* _GIVEN RECORDS_:
....
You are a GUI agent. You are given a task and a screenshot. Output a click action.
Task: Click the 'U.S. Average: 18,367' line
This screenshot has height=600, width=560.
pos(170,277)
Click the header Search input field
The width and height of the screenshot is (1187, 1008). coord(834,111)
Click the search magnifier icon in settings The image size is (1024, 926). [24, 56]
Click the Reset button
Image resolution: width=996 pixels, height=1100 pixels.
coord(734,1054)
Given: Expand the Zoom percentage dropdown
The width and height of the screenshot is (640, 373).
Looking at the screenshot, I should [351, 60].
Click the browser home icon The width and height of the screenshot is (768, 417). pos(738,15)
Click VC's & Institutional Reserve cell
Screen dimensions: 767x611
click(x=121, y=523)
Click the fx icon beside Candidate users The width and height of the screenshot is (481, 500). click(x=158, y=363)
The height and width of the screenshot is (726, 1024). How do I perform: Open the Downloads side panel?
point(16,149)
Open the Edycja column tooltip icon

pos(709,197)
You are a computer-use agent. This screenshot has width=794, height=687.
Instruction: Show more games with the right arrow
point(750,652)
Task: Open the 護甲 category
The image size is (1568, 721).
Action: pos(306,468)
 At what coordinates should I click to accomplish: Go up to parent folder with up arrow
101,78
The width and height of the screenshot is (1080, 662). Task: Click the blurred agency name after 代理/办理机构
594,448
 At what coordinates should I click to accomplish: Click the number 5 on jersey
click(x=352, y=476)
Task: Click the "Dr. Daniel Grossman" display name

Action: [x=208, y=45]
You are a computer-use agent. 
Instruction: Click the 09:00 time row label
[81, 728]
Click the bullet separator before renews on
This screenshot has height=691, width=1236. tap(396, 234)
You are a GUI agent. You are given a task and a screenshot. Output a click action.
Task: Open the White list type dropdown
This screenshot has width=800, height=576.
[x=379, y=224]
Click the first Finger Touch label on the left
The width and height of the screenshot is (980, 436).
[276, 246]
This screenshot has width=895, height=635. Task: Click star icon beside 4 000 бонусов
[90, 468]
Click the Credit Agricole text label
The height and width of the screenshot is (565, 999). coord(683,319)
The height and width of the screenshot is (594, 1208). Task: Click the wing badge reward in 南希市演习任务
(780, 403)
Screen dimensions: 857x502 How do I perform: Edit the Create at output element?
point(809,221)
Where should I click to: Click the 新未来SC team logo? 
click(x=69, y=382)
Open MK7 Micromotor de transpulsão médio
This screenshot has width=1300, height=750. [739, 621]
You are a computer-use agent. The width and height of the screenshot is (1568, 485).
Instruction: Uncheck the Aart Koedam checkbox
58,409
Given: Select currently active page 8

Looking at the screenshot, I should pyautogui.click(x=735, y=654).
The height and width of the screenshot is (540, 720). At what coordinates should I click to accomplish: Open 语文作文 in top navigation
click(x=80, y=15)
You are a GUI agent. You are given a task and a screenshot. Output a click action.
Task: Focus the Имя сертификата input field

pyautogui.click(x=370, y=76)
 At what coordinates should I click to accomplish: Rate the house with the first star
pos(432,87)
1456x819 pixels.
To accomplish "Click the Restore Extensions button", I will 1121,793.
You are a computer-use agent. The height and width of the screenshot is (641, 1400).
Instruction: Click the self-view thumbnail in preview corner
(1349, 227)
....
* _YOUR INSTRUCTIONS_:
Select from the material above each line in which the string "button" appears, and list those lines.

* _EXPECTED ANSWER_:
Click the Reset button
To accomplish "Click the Restore Extensions button", I will 1121,793.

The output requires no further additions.